The amazing thing about what the tech told me was that she didn’t look old enough to use a light box. Just for the heck of it, I searched eBay for light boxes. There were a few. $30 to $300. Not as many as I had expected. Wonder where the rest of them are?
On my way out of the center, my perky nurse, I’ll call BB, stopped me to ask how I was doing. How is the pain. How is the room. We had a nice conversation. I told her just before I left to come over, the lady from the Cancer Society called. She suggested I ask for a Medical Social Worker that could help find resources like daycare costs. BB said she would look into it for me herself. (They are in the process of interviewing for a Social Worker.) She, like all the staff at this center, has been nothing but exceptionally kind. After all I have been through to get to this point, the way I am being treated now blows my mind. I am now in good hands. Thank the Lord above.
I came back to my room across the street and made my bed. This tiny apartment doesn’t come with daily housekeeping. The room is comfortable. One day it might grow into a full size apartment, but today it’s just a baby. With its tiny little kitchen complete with the tiny little frig and tiny two burner stove. Even the tiny coffee pot. There is a bar with two stools and a bathroom (with a fantastic shower), a soft chair with an ottoman where I sit my laptop. The queen size bed seems huge compared to my RV twin at home. It’s quiet. It has been a very long time since I have been surrounded with only the sounds I create myself.
I did my laundry in the building next door. Just mine. Didn’t take much effort to complete and put away.
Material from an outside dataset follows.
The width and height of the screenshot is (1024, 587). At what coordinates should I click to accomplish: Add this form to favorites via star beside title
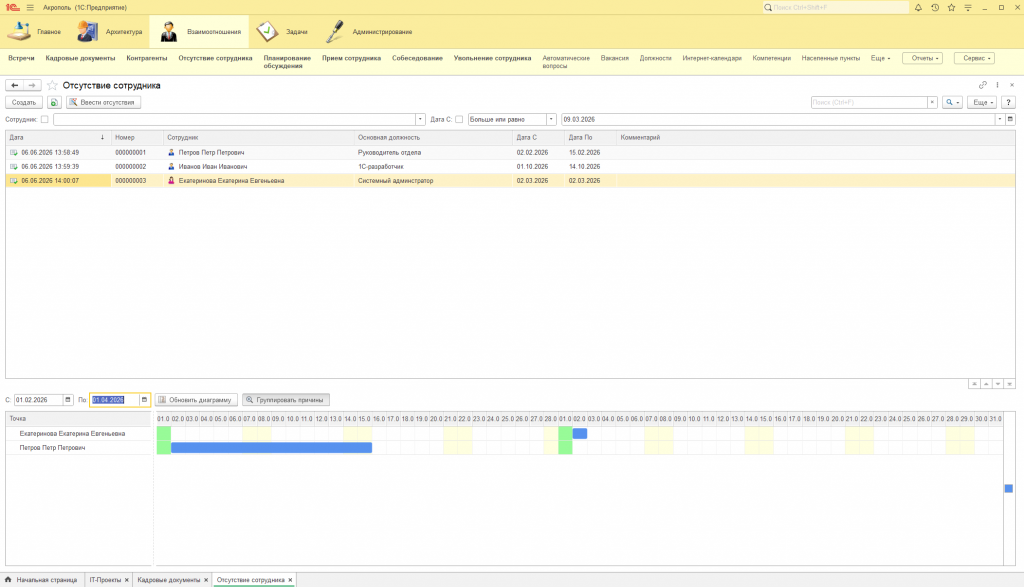pos(52,86)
Suddenly, I am missing my family. I have talked with Dan several times today. The kids are at the Palace. I know they are fine. But taking care of the four of them is my job not someone else’s. Not even Dan’s. He has to move the motorhome tonight by himself. And tomorrow do the rest of the laundry. Knowing that he can manage somehow doesn’t change how I feel. I don’t want him to learn how to manage without me. I need him to need me. How selfish is that.
There’s that little thought again. That thought that I know he has too and hides from me. How would he manage without me?
He’s not going to have to manage without me. Cowboy-up.
Cowboy-up.
Dr H’s surgery scheduler just called to see when the last day of my treatment will be. She added the three weeks of rest and scheduled my surgery for October 8th. The doctor has estimated four days in the hospital- in this day, that’s a long time. She also had appointments both pre-op and post-op for me. It’s all set.
Thinking about the surgery made me want a walk outside while I still can. This hotel is nicely landscaped with trees and bushes and flowers, but no matter how many times I walk around and around, I can’t find my river! Funny thing about hotels . . . If you took all the same folks that walk around the RV park with their puppies on a leash, stopping to chat with the next camper about where they have been and where they are going, who caught what fish today and how to cook it. . . Take those same people and check them in to a hotel one next to the other in a line just like the line of rigs they came out of . . . And no one would say more than “how you doing?” to each other. And when they did say it, no one would really want or expect an answer. Something is missing.
Yet, I hope I can stay here for the duration of my treatment. It is a comfort to know that the center full of caring doctors, nurses, and technicians is just across the street if I need them. It was nice to leave just a few minutes early and come straight back to my room without crossing the path of an angry traffic pattern. My husband knows that I am safe and so do I. We’ll have to work out the cost somehow. It’s not my Park on the Siletz, but it’s peaceful here too.
In fact, I think I’ll go back to the room and take a nap. That’d be nice.